» Metin alıntısı:
=-=-=

Merhabalar
Öncelikle herkesin 29 Ekim Cumhuriyet Bayramı kutlu olsun.
Nice bayramlarımızı hep beraber kutlamak dileğiyle diyorum ve röportaj günlerimizin bugünkü konuğunu sizlere takdim ediyorum. Sevgili Asude. Keyifli bir röportaj oldu. Sizleri röportajla başbaşa bırakırken, yeni yazılarımda görüşünceye kadar kitapla, aşkla, sevgiyle kalın.
Asude Hanım
öncelikle bloğuma hoş geldiniz. Pabucumun Ajanı ile kalemine hayran olduğum ve
tüm kitaplarını edindiğim yazarın kendisiyle röportaj yapmak
gerçekten çok heyecan verici.
Dilersiniz
sorularımıza geçelim.
* Kısaca
kendinizden bahseder misiniz?
1986 yılında doğdum. Ankara
Üniversitesi’nden mezun oldum. Eğitim hayatımla beraber içimdeki yazma sevgisi
çeşitli şekillerde açığa çıktı. Sosyal medyada, ilk olarak facebook üzerinde
birçok hikâye ve roman yayınladıktan sonra ilk romanımı 2013 yılında çıkardım.
Kitaplarımda okuyucularımı gündelik streslerden uzaklaştırmak, başka bir
dünyaya götürüp gülümsetmek istediğim için romantik komedi türünde yazmaya
devam ediyorum.
* Yazmaya ne zaman başladınız?
Yazmak benim hayatımda birden bire baş gösteren bir heves,
heyecan olmadı. Kendimi bildim bileli okumak ve yazmakla çok zamanlar geçirdim.
Eğitim hayatımın çeşitli aşamalarında yazmaya adanmış bazı dönemlerim oldu.Sanırım ortaokul yıllarım, bu
sorunun cevabı olur. Elbette her çocuğun, gece yastığa başına koyduğunda hayal
gücünden dökülen hikâyeleri vardır. Benim de öyle birkaç hikâyem vardı. Bunu
yazıya döktüğüm o ilk anı da hatırlıyorum. Ancak büyüdükçe daha çok şiire
kaydım. Birkaç yarışmada derece aldım. Okul hayatım tamamen bitince de kurgusal
metinler yazdım.
* Kitap yada genel olarak yazma konusunu nasıl seçiyorsunuz? Etkileşim var
mı? Yoksa tamamen tesadüf mü? Yani kurguyu önceden mi
belirlersiniz? Yoksa bütün olay örgüsü siz yazdıkça mı gelişir?

=-=-=

» Amaç: Röportajdaki yazarın kitaplarını hangi türde yazmaya devam ettiğini ve bunun gerekçesini metne dayanarak bir veya iki cümleyle açıklayınız.

» Gösterilen bilgiler:
=-=-=

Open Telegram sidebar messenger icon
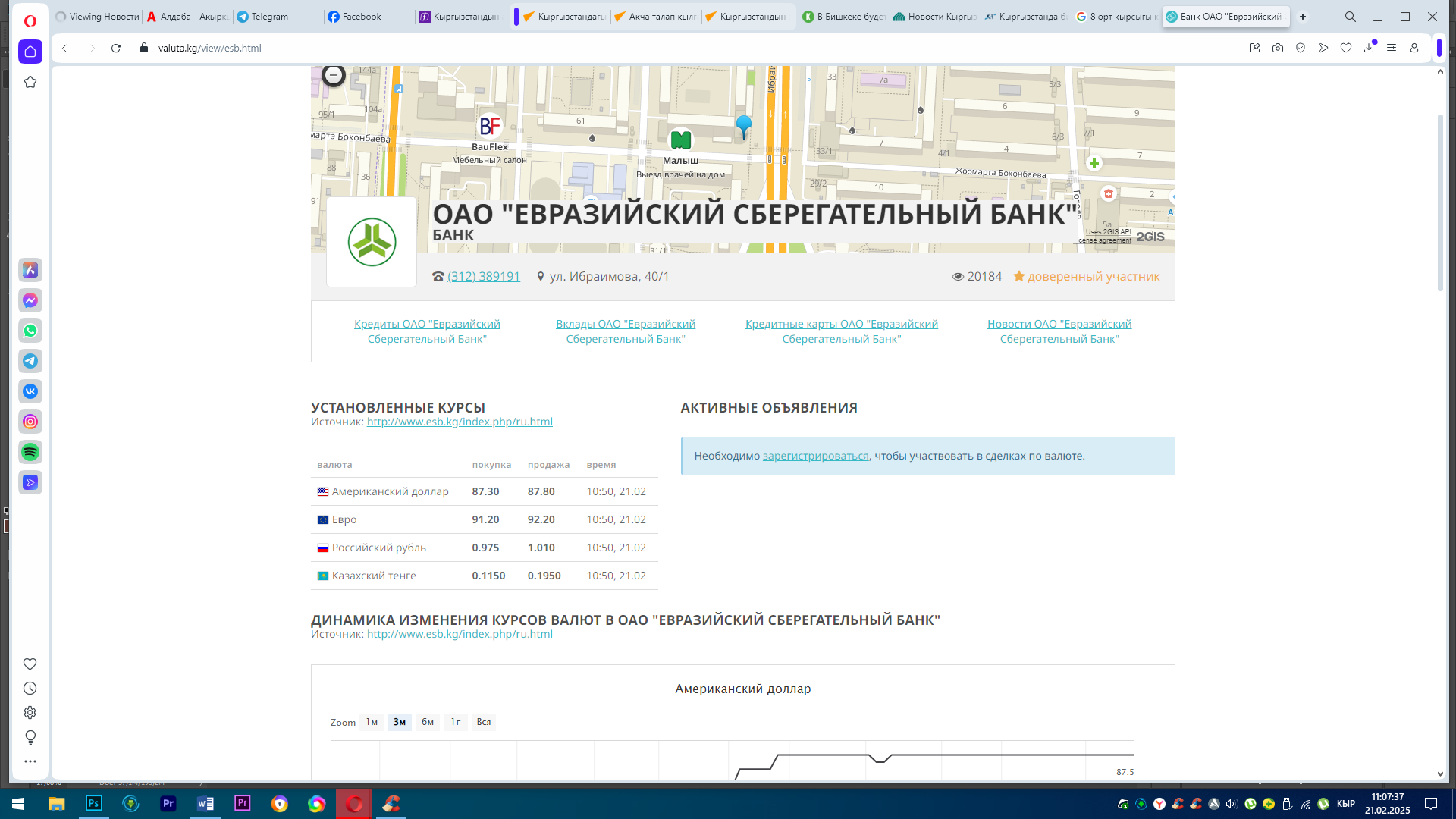 click(30, 361)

=-=-=

» Alıştırma sonucu: Yazar romantik komedi türünde yazmaya devam etmektedir. Bunun nedeni, okuyucularını gündelik streslerden uzaklaştırmak, onları başka bir dünyaya götürüp gülümsetmek istemesidir.